I worked next at Da Silvano, on 6th & Houston, in West Village, NYC, where the owner, Silvano Marchetto, hired me to write his cookbook and history of his restaurant. Da Silvano was the classic downtown hangout for rock stars and writers, from Rihanna to the Stones, and I was there two years.

Silvano taught me the importance of buying the best ingredients you can afford, and how to cook pasta. Our book was published by Bloomsbury.

My third work experience in restaurants was at Craigie on Main; I was there observing and cooking for a year and a half. The result was a book: “Back of the House: Secrets of a Restaurant,” published by Berkley/Penguin. I learned how to use a pressure cooker there, about floor-kitchen dynamics, and how to cook very fast.

My current book is all about Japan; its day-to-day life, and there is a long chapter on its cuisines. The book is called, “Why Be Happy?” and it is published by Hachette (July, 2020); excerpts have appeared in Forbes and The Boston Globe.

The Japan book’s chapter on food goes into depth about Dogen, the 12th century monk who came up with the 5 flavors/tastes/colors that inform a lot of Japanese food today.

Over the years, I have won a James Beard award for my on-air reporting on food for national public radio; my work appears in Robb Report, T+L, The Boston Globe, Toronto Globe and Mail, Gastronomica, etc.


Do you believe that being a writer helps you enjoy or appreciate food more?

Absolutely. The task of a writer is to observe and document. To listen to stories. To see and include contexts in the narratives. Food is one part of the story, as we know, with families, economics, race, gender, etc. being fundamental to narratives. Books like, “The Taste of Empire,” by Lizzie Collingham make this abundantly clear.

Do you ever travel for food?

Yes, 100%. I go to Japan and Switzerland three times a year each—pre- and post- pandemic--and report regularly on the agriculture, restaurants and culture.

Do you enjoy creating budget-friendly meals?

Absolutely. Having worked in restaurants, I'm always thinking price-point, and I source my food. I’ve had food delivered from restaurant purveyors going back more than 20 years: Baldor’s, D’Artagnan, Lobel’s, Fulton Street Fish, Snake River, Oregon Mushrooms.

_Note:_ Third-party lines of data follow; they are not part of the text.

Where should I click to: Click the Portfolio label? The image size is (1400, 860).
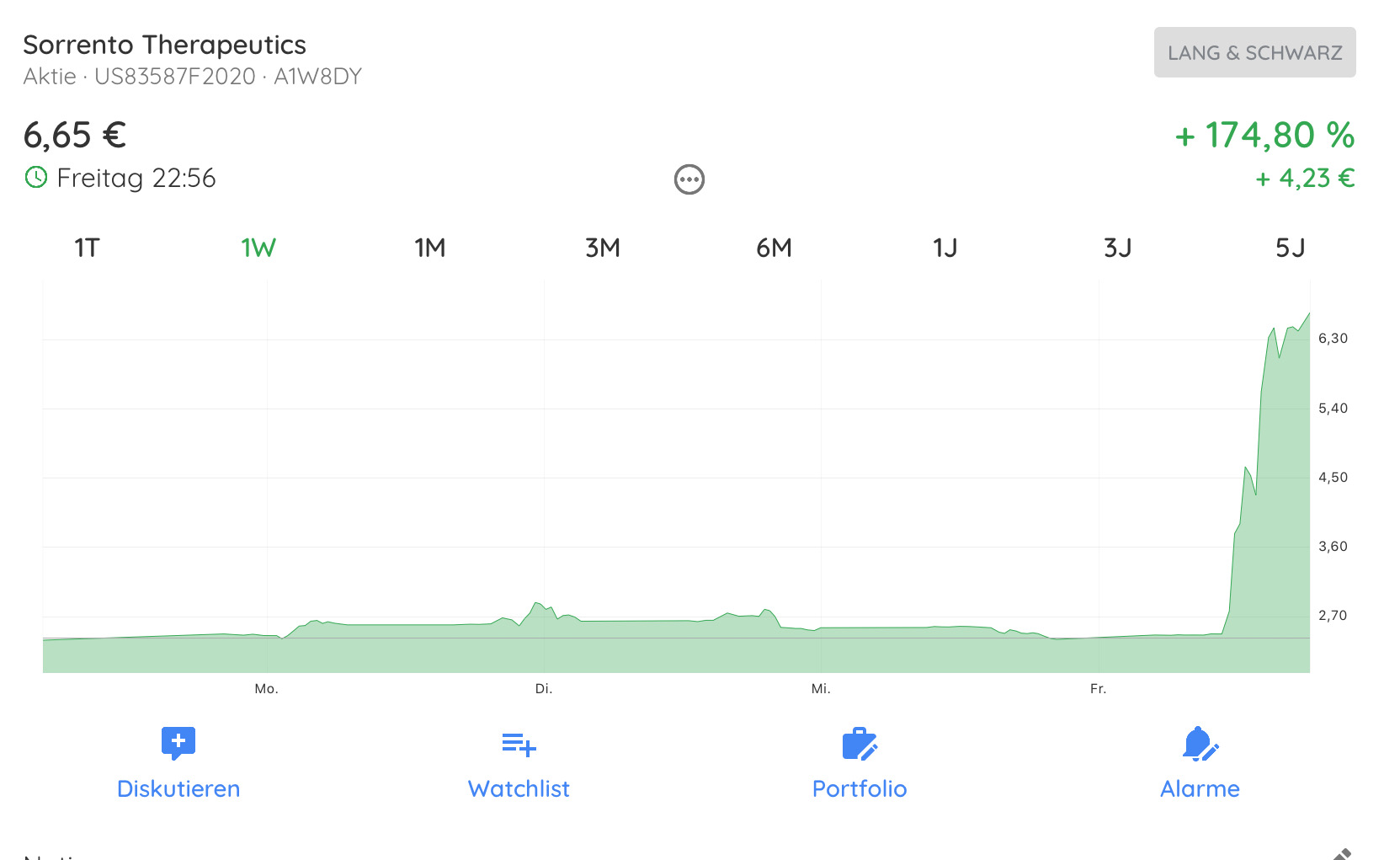coord(860,788)
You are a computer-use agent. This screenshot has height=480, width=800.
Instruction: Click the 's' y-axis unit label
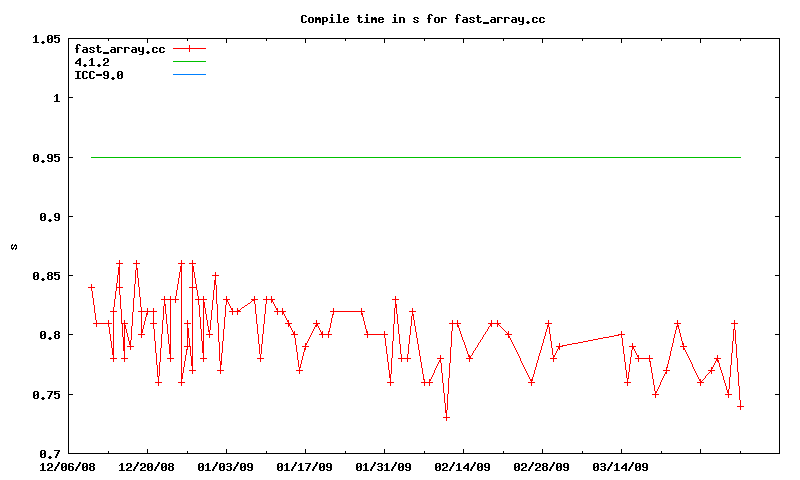pyautogui.click(x=14, y=246)
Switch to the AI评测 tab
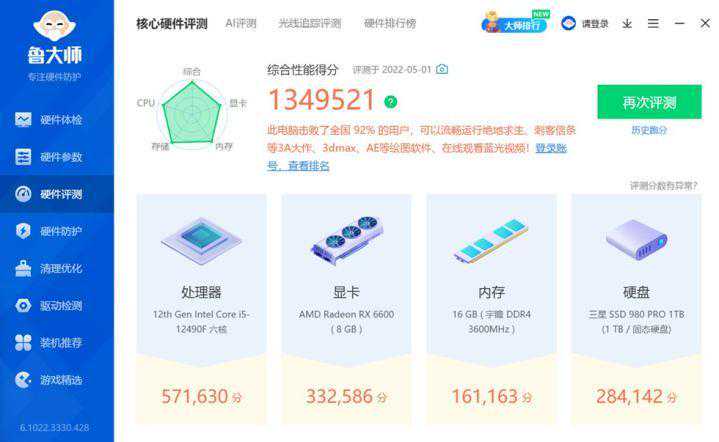719x442 pixels. click(241, 23)
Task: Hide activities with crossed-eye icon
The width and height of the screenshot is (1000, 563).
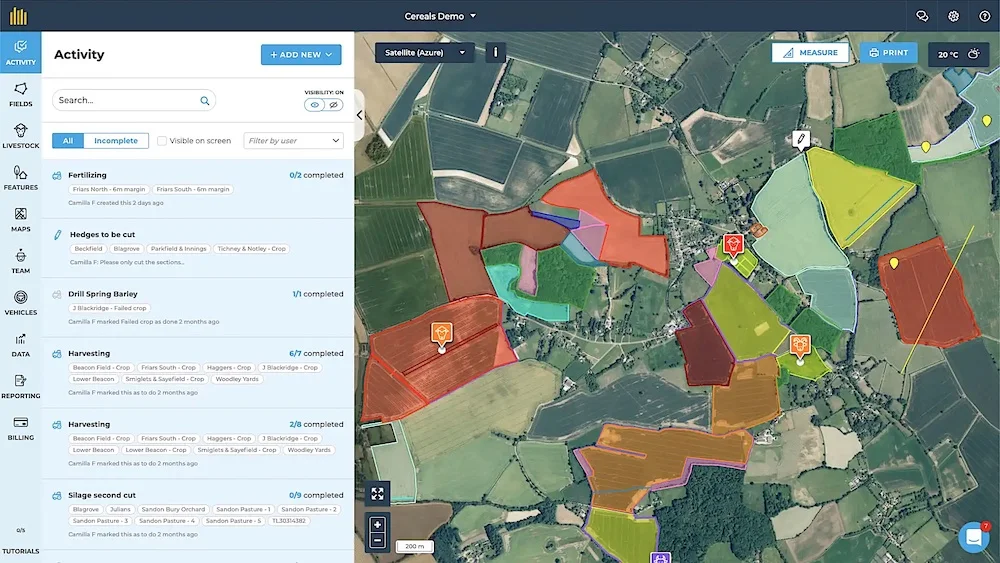Action: click(334, 104)
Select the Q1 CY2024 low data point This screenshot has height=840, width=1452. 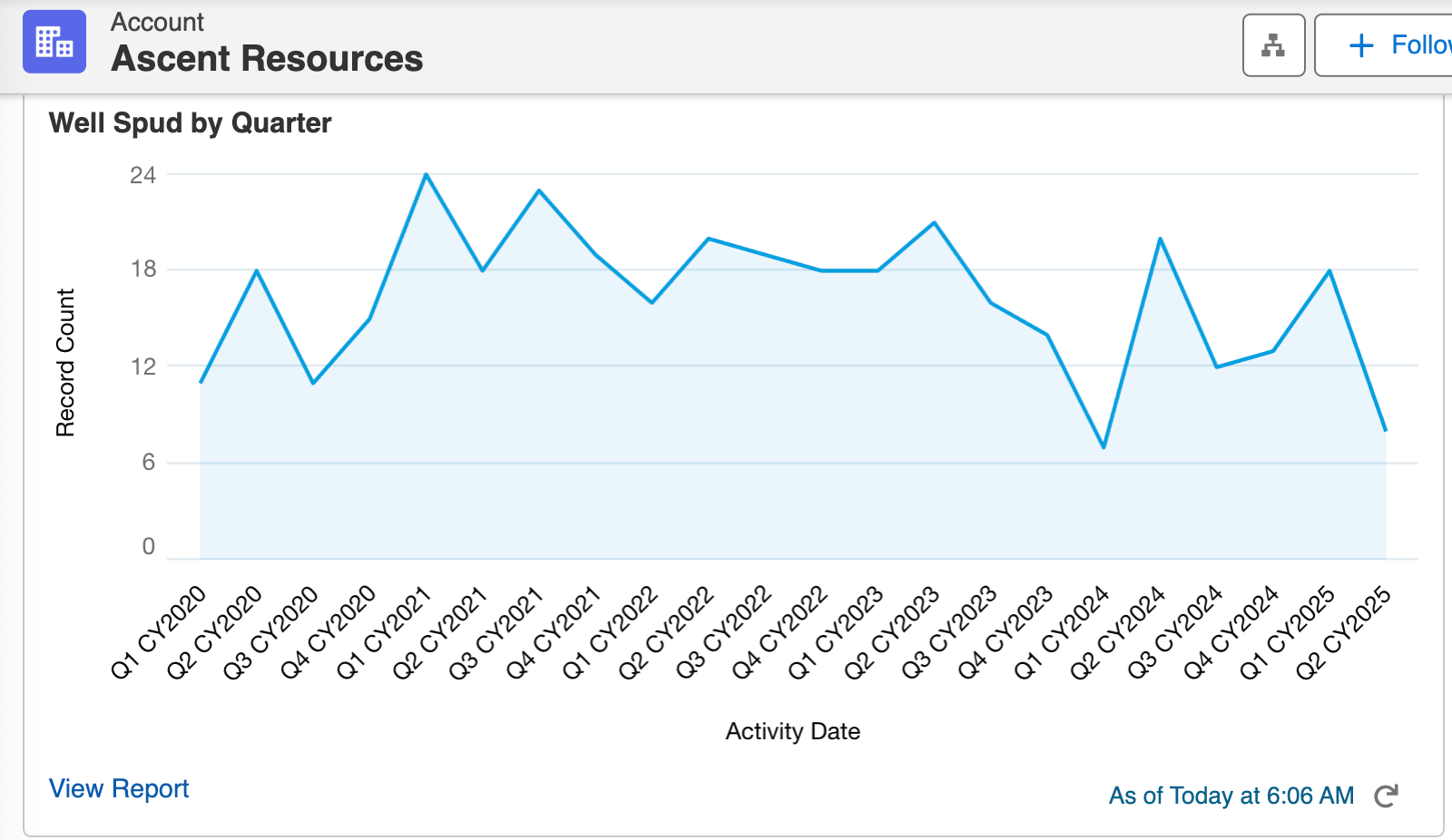[x=1103, y=446]
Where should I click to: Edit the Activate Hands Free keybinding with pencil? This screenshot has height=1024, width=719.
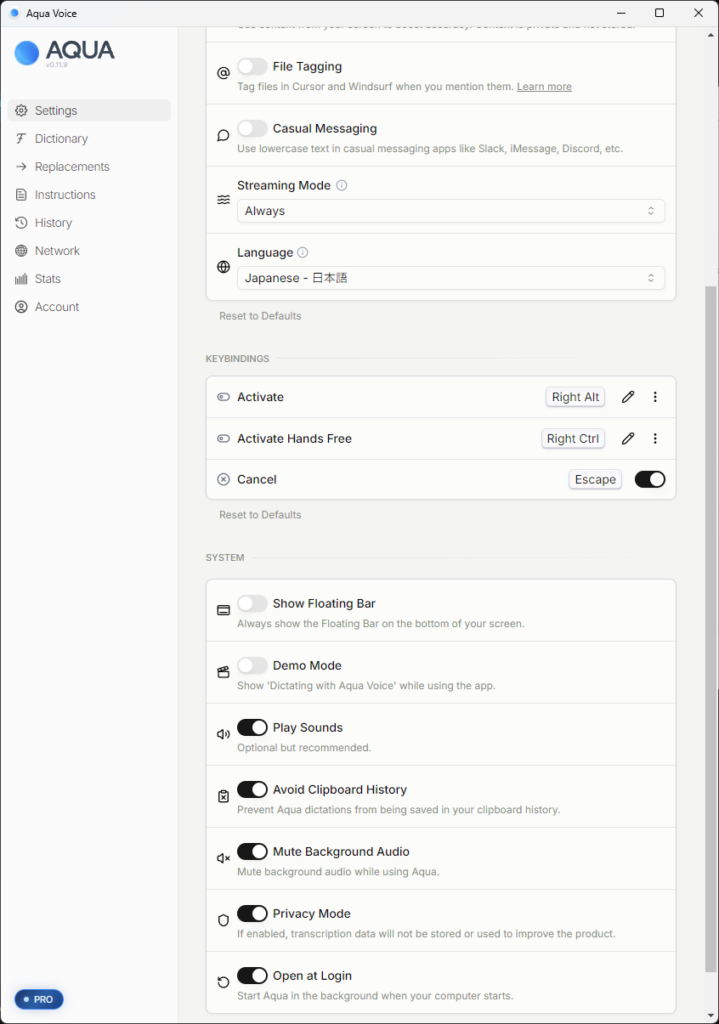(628, 438)
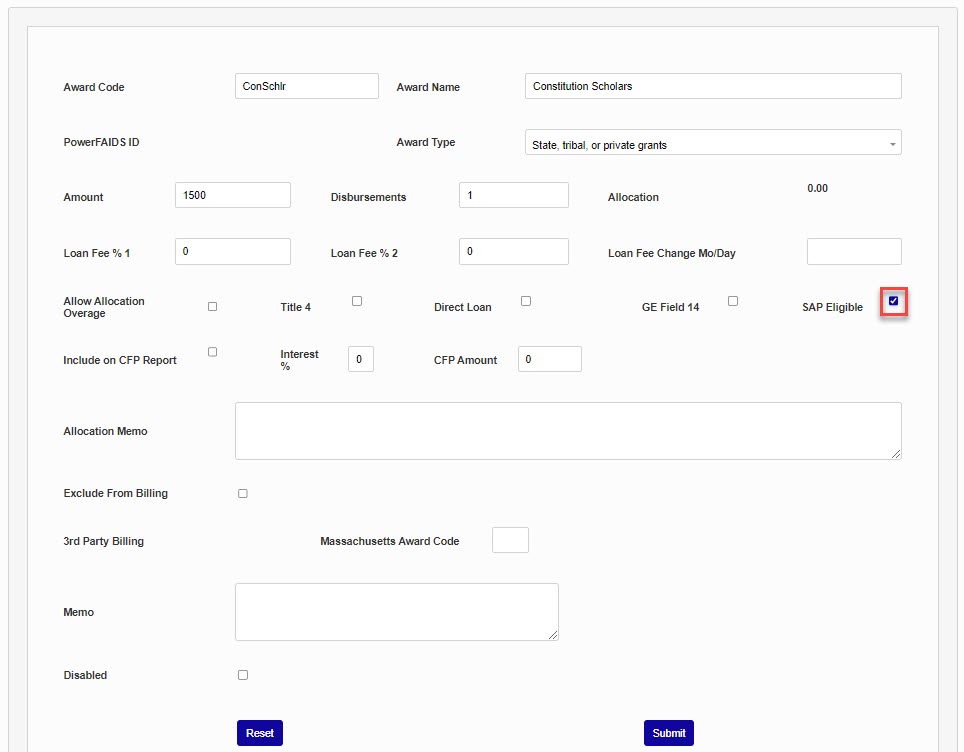Enable Include on CFP Report checkbox
This screenshot has height=752, width=964.
[212, 352]
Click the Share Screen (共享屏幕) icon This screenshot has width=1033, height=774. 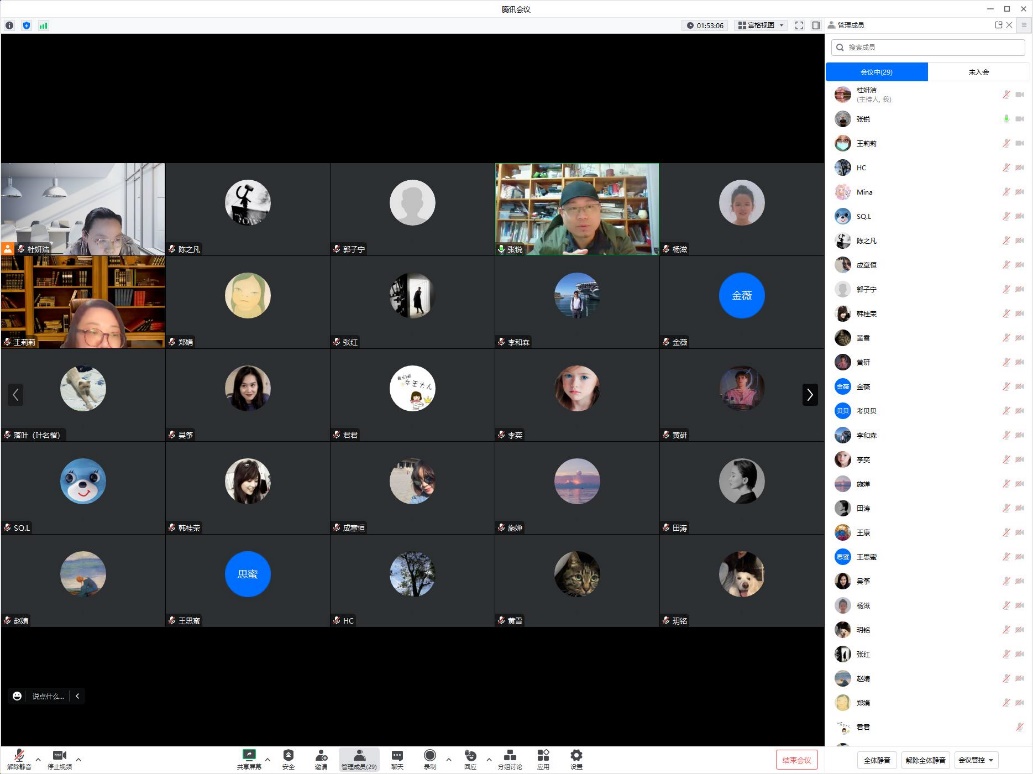pos(249,756)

Do you focus on healthy food?

My wife is a primary care MD in Family Medicine at BMC and South Boston Community Health Center, so to be sure, it’s healthy here. On average: Fish 3-4 nights a week; chicken one-two nights; vegetarian 1-2 nights; beef 2 to 3x a month. Blue Moon: Pork, lamb, duck. I can cook decent Italian, Italian-American, southern US, Japanese, Swiss-German, and about 5-6 Chinese classics. A pound of butter and a dozen eggs last 6-8 weeks here; no cream; and cheese is a rarity.

Do you have any favorite cookbooks?

I rely mainly on a cookbook on Japanese cooking by Shizuo Tsuji and one on Chinese cooking by Fuchsia Dunlap; also, I google recipes for specific dishes like mac ’n’ cheese, vegetarian tofu, etc.

Any favorite kitchen products?

I use a food processor and a pressure cooker pretty much every night.

Do you have any favorite food writers?

I like Alicia Kennedy, Helen Rosner, and Devita Davison a lot, and read them weekly.

Any favorite food travel destinations?

NYC and Japan.

Where do you turn for great food or food inspiration?

Going to a great restaurant makes me think of my limitations as a cook and how I might do better.

What do you eat when on deadline?

Dried fruit, hummus, a good Jamaican patty, pizza.

Anything else you would like to add about being a writer?

It helps enormously not to make yourself part of the story, and instead to create a platform or opportunity for those whose stories have not been told, and to have those stories told in their voices.